March 11, 2025: Minister for Creative Industries Sir Chris Bryant tells the House of Commons that the Data (Use and Access) Bill is not the right vehicle for AI transparency obligations.
May 2025: US Copyright Office releases Part 3 of its AI report, addressing whether AI training on copyrighted works constitutes fair use.
May 12, 2025: Over 400 creative industries stakeholders write to the Prime Minister urging enforcement of copyright law in the context of AI training.
July 24, 2025: US Senator Peter Welch introduces the TRAIN Act (S.2455), creating an administrative subpoena mechanism for copyright owners to identify their works in AI training datasets.
July 30-August 2025: Over 80 media executives gather under IAB Tech Lab to develop technical standards for AI content access and publisher consent.
August 10, 2025: UK Law Commission publishes discussion paper examining AI legal challenges, including copyright and data protection.
September 10, 2025: Encyclopædia Britannica and Merriam-Webster file federal lawsuit against Perplexity AI for copyright infringement.
September 14, 2025: IAB Europe publishes technical standards requiring AI platforms to compensate publishers for content ingestion.
November 4, 2025: UK High Court dismisses Getty Images' secondary copyright infringement claims against Stability AI; primary infringement claims had already been dropped.
December 15, 2025: UK government publishes progress update under the Data (Use and Access) Act, confirming over 11,500 consultation responses and noting strong support for mandatory transparency among creative sector respondents.
January 6, 2026: Stanford researchers publish findings showing major AI models can reproduce substantial portions of copyrighted books, with Claude 3.7 Sonnet reproducing 95.8% of Harry Potter and the Sorcerer's Stone in a single run.
January 28, 2026: UK Competition and Markets Authority proposes conduct requirements targeting Google's handling of publisher content in AI features, including publisher opt-out rights over AI Overviews and model training.
February 11, 2026: Financial Times announces a content licensing deal with Google covering a series of AI pilot projects, at the FT Strategies conference in London.
24 February 2026: House of Lords Communications and Digital Committee orders the AI, Copyright and the Creative Industries report to be printed.
6 March 2026: Report published as HL Paper 267, 4th Report of Session 2024-26.

Summary

Who: The House of Lords Communications and Digital Committee, chaired by Baroness Keeley and comprising thirteen members, produced this report. Evidence was gathered from 21 witnesses including representatives from Google, Meta, OpenAI, the News Media Association, the Independent Society of Musicians, and several academic experts in intellectual property law.
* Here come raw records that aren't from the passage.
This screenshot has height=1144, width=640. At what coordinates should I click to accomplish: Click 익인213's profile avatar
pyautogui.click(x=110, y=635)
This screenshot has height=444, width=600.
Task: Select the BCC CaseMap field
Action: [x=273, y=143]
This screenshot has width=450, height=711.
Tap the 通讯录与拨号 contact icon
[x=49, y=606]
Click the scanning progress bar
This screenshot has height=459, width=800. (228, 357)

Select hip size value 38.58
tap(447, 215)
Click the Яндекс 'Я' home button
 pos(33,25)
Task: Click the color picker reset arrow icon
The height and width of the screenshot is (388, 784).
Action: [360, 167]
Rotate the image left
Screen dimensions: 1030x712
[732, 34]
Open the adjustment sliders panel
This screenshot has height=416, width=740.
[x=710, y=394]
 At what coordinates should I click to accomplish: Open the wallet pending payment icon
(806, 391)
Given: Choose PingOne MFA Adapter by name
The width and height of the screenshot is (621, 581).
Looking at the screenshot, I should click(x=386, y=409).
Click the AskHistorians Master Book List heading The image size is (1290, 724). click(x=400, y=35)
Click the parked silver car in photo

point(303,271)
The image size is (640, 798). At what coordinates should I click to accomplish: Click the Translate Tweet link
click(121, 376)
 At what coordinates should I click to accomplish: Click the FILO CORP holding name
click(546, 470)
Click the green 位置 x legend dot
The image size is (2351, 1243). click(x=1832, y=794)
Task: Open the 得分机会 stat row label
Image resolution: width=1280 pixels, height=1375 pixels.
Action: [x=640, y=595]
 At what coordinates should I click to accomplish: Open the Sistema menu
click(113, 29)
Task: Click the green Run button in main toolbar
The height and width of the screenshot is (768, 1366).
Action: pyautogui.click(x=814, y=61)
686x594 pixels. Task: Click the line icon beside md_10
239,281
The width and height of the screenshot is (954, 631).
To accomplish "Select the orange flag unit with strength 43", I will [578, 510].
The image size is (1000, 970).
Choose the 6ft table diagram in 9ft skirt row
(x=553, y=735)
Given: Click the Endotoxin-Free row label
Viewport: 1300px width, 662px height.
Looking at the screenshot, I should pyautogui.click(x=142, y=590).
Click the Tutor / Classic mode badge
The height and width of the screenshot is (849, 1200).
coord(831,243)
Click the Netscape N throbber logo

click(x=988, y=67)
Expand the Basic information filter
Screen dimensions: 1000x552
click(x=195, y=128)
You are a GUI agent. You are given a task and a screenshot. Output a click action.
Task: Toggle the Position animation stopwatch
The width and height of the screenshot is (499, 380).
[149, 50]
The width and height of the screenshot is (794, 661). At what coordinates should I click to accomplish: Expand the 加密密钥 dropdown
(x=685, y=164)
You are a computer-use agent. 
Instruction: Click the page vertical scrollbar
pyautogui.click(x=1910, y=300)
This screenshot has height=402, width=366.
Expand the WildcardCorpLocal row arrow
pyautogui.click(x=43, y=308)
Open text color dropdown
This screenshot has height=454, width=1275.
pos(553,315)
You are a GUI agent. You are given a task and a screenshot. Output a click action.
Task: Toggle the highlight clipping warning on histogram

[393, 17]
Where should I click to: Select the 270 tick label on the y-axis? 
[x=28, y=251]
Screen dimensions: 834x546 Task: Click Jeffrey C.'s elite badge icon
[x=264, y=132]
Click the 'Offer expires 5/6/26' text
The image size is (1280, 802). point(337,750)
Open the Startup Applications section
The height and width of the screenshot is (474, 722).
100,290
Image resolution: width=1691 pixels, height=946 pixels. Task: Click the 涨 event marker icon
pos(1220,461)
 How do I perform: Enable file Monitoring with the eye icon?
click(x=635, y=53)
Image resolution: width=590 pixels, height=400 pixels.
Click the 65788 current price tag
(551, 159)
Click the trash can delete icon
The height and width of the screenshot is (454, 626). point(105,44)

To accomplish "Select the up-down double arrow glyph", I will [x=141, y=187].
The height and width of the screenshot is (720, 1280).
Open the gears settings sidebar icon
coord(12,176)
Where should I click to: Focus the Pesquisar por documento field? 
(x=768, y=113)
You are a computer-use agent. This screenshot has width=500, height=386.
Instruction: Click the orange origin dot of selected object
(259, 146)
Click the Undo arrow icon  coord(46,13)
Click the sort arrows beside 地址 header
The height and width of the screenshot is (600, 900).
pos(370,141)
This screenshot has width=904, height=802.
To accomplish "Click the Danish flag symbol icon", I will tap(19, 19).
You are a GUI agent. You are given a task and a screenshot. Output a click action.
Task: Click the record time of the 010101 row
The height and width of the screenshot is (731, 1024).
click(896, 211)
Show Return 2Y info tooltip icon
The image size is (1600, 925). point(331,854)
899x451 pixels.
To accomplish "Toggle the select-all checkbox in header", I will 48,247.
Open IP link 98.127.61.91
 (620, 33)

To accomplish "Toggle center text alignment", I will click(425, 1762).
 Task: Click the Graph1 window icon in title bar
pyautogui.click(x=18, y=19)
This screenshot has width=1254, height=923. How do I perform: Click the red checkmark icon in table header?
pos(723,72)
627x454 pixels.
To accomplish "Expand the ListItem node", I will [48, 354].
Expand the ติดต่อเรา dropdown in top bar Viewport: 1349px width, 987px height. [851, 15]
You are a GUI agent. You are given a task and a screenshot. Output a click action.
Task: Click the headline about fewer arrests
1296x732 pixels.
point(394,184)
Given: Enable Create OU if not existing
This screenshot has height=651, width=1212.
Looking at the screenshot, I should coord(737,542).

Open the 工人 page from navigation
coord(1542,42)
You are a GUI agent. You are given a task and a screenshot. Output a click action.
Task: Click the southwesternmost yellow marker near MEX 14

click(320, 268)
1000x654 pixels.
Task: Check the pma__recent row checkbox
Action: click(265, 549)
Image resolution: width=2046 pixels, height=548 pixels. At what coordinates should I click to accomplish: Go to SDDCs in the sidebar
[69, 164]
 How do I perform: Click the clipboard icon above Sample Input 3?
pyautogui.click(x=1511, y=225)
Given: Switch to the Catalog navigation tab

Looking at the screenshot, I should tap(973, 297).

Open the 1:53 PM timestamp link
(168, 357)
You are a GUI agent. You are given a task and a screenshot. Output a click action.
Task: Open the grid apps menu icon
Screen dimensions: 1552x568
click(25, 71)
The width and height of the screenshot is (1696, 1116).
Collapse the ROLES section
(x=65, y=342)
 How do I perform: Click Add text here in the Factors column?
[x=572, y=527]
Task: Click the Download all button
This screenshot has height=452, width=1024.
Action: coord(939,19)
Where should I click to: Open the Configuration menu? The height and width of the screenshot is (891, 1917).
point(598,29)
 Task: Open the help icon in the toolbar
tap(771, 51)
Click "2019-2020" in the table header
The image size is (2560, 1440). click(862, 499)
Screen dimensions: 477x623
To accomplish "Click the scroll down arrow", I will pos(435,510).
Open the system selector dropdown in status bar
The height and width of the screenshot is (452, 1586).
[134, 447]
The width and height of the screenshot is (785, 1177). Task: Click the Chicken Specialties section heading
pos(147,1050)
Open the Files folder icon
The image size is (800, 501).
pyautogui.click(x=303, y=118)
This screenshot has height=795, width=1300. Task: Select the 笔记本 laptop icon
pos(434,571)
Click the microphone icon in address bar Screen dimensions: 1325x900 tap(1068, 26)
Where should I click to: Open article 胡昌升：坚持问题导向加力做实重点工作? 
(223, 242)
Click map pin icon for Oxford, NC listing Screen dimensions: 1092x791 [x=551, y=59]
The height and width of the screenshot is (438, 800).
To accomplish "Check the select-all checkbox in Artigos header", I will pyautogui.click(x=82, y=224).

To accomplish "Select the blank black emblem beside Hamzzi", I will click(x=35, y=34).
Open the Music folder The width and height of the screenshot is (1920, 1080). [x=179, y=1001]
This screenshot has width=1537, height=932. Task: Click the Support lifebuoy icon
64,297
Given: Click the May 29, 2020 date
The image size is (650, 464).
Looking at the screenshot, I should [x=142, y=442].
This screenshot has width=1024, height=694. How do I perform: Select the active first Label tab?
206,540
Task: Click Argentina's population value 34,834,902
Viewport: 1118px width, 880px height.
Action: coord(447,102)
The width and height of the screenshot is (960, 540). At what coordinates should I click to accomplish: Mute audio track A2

What: The committee published HL Paper 267, AI, Copyright and the Creative Industries, recommending that the government reject a broad commercial text and data mining exception, mandate statutory transparency obligations for AI developers, close legal gaps around digital identity and style imitation, create conditions for a fair and inclusive licensing market, back technical standards for rights reservation and AI content labelling, and prioritise sovereign AI development.

When: The report was ordered to be printed on 24 February 2026 and published on 6 March 2026. It feeds into the government's forthcoming publications under the Data (Use and Access) Act 2025, including an economic impact assessment and a report on copyright and AI training due by 19 March 2026.

Where: The report was produced by the House of Lords, Westminster, and addresses policy for the United Kingdom, with significant reference to developments in the European Union, United States, Japan and Singapore.

Why: The committee acted because the UK government's consultation on AI and copyright, launched in December 2024, produced clear public support for licensing-based solutions but has not yet resulted in a policy decision. The committee found that this delay is undermining trust, stalling investment in licensing infrastructure, and leaving individual creators without meaningful enforcement tools as generative AI systems that depend on human-created content become more powerful and commercially dominant.